ICCV Poster Robin3D: Improving 3D Large Language Model via Robust Instruction Tuning

Poster

Robin3D: Improving 3D Large Language Model via Robust Instruction Tuning

Weitai Kang · Haifeng Huang · Yuzhang Shang · Mubarak Shah · Yan Yan

[ Abstract ]

Abstract:

Recent advancements in 3D Large Language Models (3DLLMs) show their potential to build general-purpose agents in the 3D real world, yet challenges remain due to the lack of high-quality robust instruction-following data, leading to limited discriminative power and generalization of 3DLLMs. In this paper, we introduce Robin3D, a powerful 3DLLM trained on large-scale instruction-following data generated by our novel data engine, Robust Instruction Generation (RIG) engine.
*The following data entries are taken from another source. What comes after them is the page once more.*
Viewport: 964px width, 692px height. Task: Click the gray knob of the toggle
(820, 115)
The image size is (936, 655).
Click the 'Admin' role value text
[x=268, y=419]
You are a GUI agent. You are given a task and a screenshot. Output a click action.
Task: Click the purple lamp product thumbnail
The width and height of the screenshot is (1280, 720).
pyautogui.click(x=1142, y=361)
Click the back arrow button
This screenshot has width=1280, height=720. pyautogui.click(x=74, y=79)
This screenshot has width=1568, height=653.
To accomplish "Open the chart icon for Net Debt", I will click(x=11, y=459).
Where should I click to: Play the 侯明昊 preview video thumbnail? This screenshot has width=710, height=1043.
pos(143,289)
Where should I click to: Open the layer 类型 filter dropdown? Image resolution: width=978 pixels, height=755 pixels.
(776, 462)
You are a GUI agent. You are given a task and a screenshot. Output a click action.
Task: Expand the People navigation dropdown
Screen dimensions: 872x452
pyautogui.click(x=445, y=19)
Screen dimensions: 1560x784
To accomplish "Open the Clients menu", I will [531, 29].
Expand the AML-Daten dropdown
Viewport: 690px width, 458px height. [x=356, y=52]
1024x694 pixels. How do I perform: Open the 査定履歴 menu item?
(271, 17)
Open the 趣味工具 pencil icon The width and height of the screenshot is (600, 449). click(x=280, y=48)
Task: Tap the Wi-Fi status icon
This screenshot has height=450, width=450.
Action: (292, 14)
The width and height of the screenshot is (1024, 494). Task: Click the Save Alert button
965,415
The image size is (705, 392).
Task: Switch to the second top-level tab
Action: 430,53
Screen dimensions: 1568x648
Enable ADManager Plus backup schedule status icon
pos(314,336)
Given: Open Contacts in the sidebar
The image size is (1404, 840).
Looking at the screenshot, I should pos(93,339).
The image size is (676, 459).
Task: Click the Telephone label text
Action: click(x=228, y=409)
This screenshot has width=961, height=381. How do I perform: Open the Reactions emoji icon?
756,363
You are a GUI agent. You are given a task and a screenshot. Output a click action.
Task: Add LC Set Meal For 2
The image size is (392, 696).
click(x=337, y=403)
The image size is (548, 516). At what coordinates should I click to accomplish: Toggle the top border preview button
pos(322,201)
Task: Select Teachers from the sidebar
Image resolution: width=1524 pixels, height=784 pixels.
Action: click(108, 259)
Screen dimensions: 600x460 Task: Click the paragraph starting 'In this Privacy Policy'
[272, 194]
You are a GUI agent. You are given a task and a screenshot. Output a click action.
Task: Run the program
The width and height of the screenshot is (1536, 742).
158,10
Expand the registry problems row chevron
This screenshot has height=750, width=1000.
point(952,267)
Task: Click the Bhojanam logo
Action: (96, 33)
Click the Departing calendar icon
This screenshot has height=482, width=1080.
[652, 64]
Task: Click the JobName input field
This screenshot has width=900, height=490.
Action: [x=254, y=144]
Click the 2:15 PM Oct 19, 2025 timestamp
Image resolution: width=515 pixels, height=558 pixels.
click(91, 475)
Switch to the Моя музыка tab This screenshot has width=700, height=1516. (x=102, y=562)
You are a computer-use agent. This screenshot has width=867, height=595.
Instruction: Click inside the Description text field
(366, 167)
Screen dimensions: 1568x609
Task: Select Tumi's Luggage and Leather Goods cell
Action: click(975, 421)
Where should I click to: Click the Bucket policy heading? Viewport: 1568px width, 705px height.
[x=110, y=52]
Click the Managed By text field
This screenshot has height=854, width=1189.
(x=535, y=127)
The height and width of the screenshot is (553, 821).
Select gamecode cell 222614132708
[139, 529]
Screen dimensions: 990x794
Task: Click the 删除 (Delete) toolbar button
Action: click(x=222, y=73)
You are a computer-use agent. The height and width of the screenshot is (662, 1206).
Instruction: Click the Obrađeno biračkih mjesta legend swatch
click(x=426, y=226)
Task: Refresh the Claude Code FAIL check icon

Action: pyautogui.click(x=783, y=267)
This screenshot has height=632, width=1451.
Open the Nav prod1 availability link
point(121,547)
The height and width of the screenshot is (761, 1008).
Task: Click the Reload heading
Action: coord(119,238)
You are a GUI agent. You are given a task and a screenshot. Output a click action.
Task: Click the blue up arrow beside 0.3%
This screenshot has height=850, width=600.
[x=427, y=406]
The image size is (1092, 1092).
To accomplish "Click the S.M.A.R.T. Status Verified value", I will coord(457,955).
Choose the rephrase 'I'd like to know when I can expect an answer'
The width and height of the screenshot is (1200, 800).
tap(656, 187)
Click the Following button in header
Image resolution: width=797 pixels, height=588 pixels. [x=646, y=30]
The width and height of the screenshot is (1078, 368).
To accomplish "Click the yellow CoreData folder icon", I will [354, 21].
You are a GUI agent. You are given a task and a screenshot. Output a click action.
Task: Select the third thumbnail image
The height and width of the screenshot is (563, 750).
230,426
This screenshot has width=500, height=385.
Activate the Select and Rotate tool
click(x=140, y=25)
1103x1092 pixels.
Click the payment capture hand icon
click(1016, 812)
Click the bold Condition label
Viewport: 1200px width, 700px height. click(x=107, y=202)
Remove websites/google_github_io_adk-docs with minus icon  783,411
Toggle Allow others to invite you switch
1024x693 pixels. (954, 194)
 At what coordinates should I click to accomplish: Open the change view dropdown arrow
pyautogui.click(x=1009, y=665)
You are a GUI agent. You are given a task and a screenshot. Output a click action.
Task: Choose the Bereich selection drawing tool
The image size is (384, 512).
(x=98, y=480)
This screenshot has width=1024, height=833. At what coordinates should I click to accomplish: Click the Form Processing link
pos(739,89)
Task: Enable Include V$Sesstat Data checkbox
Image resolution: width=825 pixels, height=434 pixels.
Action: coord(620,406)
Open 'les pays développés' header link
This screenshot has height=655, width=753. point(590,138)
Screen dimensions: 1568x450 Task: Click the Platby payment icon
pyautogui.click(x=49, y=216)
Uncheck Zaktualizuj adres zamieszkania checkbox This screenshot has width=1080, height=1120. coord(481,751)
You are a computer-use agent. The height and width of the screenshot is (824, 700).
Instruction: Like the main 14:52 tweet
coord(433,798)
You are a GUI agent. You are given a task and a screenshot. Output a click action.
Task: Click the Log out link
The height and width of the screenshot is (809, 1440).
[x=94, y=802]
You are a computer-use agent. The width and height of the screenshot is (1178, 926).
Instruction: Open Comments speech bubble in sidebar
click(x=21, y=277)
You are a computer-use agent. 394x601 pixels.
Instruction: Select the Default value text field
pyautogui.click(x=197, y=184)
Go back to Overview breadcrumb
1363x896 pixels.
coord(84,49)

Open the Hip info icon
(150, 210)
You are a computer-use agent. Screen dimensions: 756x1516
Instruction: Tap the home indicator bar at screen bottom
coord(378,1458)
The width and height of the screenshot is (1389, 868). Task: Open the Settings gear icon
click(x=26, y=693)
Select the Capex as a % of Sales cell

RIG generates two key instruction data: 1) the Adversarial Instruction-following data, which features mixed negative and positive samples to enhance the model's discriminative understanding. 2) the Diverse Instruction-following data, which contains various instruction styles to enhance model's generalization. As a result, we construct 1 million instruction-following data, consisting of 344K Adversarial samples, 508K Diverse samples, and 165K benchmark training set samples. To better handle these complex instructions, Robin3D further integrates an improved vision projector and enhanced sequence organization. Notably, we achieve a 7.8% improvement in the grounding task (Multi3DRefer) and a 6.9% improvement in the captioning task (Scan2Cap).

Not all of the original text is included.